_Aim of the exercise_
Retype each record exactly, please. Skip none.

[Stored records]

◆ ◆ ◆

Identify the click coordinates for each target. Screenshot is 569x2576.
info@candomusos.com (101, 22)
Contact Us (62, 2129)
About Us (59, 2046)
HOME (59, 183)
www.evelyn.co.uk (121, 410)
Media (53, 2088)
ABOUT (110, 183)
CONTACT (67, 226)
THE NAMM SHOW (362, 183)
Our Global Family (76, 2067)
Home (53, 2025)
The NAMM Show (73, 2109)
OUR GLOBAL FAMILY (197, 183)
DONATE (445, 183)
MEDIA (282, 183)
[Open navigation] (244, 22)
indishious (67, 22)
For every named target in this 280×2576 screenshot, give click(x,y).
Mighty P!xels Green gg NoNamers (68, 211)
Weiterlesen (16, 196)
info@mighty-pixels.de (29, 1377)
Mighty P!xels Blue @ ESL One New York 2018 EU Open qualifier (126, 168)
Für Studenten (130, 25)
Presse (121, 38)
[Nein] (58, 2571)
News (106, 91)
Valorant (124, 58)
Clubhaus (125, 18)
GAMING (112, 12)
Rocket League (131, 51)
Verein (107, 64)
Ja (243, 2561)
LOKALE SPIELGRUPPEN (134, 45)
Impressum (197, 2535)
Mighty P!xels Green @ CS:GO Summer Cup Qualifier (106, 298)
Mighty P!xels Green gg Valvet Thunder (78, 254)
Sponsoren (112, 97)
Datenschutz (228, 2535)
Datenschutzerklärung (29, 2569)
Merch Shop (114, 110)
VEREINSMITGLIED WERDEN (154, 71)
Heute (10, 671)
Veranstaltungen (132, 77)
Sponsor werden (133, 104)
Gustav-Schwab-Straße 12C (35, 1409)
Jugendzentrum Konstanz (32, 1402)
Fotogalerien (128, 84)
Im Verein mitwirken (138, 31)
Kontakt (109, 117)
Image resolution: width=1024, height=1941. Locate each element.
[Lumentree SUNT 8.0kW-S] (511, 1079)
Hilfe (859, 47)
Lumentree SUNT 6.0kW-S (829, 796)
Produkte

◆ ◆ ◆

_Reply_
Identify the click coordinates for each target. Screenshot is 569x2576.
info@candomusos.com (101, 22)
Contact Us (62, 2129)
About Us (59, 2046)
HOME (59, 183)
www.evelyn.co.uk (121, 410)
Media (53, 2088)
ABOUT (110, 183)
CONTACT (67, 226)
THE NAMM SHOW (362, 183)
Our Global Family (76, 2067)
Home (53, 2025)
The NAMM Show (73, 2109)
OUR GLOBAL FAMILY (197, 183)
DONATE (445, 183)
MEDIA (282, 183)
[Open navigation] (244, 22)
indishious (67, 22)
For every named target in this 280×2576 screenshot, give click(x,y).
Mighty P!xels Green gg NoNamers (68, 211)
Weiterlesen (16, 196)
info@mighty-pixels.de (29, 1377)
Mighty P!xels Blue @ ESL One New York 2018 EU Open qualifier (126, 168)
Für Studenten (130, 25)
Presse (121, 38)
[Nein] (58, 2571)
News (106, 91)
Valorant (124, 58)
Clubhaus (125, 18)
GAMING (112, 12)
Rocket League (131, 51)
Verein (107, 64)
Ja (243, 2561)
LOKALE SPIELGRUPPEN (134, 45)
Impressum (197, 2535)
Mighty P!xels Green @ CS:GO Summer Cup Qualifier (106, 298)
Mighty P!xels Green gg Valvet Thunder (78, 254)
Sponsoren (112, 97)
Datenschutz (228, 2535)
Datenschutzerklärung (29, 2569)
Merch Shop (114, 110)
VEREINSMITGLIED WERDEN (154, 71)
Heute (10, 671)
Veranstaltungen (132, 77)
Sponsor werden (133, 104)
Gustav-Schwab-Straße 12C (35, 1409)
Jugendzentrum Konstanz (32, 1402)
Fotogalerien (128, 84)
Im Verein mitwirken (138, 31)
Kontakt (109, 117)
Image resolution: width=1024, height=1941. Locate each element.
[Lumentree SUNT 8.0kW-S] (511, 1079)
Hilfe (859, 47)
Lumentree SUNT 6.0kW-S (829, 796)
Produkte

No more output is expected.